DIRECTIONS |
Nothing before the line containing "This screenshot has width=1000, height=580." belongs in the answer; quote that line and all lines after it through the end of the material, word for word.

----- SOURCE MATERIAL

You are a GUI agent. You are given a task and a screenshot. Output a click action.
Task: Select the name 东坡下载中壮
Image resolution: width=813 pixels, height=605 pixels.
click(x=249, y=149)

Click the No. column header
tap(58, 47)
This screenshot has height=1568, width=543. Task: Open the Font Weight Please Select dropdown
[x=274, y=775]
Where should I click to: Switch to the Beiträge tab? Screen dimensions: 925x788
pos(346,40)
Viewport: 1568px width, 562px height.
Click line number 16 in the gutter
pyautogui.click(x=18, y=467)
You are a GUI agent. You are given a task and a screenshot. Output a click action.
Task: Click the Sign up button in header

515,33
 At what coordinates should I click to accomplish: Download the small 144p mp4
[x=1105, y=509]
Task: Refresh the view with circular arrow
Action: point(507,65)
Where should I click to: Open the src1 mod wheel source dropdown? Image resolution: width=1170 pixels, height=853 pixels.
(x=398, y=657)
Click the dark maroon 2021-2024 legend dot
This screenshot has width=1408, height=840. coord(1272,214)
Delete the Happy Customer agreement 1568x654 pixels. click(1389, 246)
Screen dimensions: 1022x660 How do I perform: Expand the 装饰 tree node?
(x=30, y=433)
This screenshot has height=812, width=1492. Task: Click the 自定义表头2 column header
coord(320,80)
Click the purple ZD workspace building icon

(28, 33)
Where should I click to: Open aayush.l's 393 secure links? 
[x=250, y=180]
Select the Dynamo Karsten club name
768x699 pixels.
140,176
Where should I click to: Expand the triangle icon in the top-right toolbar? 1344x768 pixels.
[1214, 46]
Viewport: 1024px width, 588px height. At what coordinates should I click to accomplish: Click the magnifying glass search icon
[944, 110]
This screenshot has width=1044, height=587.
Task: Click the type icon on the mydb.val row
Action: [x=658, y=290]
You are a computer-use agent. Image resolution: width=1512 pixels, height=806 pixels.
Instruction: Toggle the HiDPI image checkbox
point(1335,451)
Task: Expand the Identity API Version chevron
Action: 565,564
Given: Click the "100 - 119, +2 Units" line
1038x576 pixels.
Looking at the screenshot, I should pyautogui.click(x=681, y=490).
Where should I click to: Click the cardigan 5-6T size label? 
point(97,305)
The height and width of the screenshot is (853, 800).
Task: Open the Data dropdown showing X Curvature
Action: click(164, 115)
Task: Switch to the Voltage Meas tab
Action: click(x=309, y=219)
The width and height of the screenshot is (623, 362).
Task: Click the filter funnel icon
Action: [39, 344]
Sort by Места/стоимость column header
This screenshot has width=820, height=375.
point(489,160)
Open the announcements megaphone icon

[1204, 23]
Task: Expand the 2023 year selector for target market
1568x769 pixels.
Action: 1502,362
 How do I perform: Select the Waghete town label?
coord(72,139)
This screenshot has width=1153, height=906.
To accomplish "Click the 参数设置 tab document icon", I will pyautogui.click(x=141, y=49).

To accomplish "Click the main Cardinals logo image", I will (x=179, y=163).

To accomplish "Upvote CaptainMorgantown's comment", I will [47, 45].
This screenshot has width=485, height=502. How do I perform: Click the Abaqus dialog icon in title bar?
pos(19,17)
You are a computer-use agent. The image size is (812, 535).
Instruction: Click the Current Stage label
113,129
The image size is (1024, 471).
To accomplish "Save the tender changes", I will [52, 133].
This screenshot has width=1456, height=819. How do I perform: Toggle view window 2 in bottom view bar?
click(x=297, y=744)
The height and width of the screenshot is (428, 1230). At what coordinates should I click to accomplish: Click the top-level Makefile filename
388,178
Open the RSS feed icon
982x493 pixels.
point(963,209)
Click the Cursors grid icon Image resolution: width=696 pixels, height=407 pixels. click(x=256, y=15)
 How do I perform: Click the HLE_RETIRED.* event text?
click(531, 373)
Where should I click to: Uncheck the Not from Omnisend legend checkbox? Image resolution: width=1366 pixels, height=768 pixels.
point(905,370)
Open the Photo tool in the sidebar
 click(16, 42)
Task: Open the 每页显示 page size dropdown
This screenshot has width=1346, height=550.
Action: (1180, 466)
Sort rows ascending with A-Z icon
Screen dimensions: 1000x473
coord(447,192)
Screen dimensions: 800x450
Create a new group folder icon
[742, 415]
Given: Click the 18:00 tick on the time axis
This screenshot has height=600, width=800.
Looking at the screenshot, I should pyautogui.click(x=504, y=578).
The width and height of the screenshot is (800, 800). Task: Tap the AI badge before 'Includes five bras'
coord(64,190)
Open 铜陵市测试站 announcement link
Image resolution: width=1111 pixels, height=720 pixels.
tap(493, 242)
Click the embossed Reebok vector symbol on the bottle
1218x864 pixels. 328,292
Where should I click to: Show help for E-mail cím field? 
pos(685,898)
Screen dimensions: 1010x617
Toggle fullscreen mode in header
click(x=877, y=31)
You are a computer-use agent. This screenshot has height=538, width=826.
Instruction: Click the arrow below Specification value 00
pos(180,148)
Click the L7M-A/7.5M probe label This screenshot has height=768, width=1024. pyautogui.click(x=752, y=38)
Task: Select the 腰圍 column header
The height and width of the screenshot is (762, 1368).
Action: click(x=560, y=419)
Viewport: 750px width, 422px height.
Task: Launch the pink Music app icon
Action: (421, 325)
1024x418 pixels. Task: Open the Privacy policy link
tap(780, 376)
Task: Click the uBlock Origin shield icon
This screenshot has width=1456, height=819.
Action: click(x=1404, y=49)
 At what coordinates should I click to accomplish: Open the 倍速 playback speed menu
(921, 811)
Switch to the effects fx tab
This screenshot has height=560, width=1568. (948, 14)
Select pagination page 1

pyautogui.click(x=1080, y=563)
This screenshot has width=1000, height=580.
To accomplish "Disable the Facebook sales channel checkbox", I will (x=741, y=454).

----------

WORKED SOLUTION |
This screenshot has width=1000, height=580.
To accomplish "Disable the Facebook sales channel checkbox", I will (x=741, y=454).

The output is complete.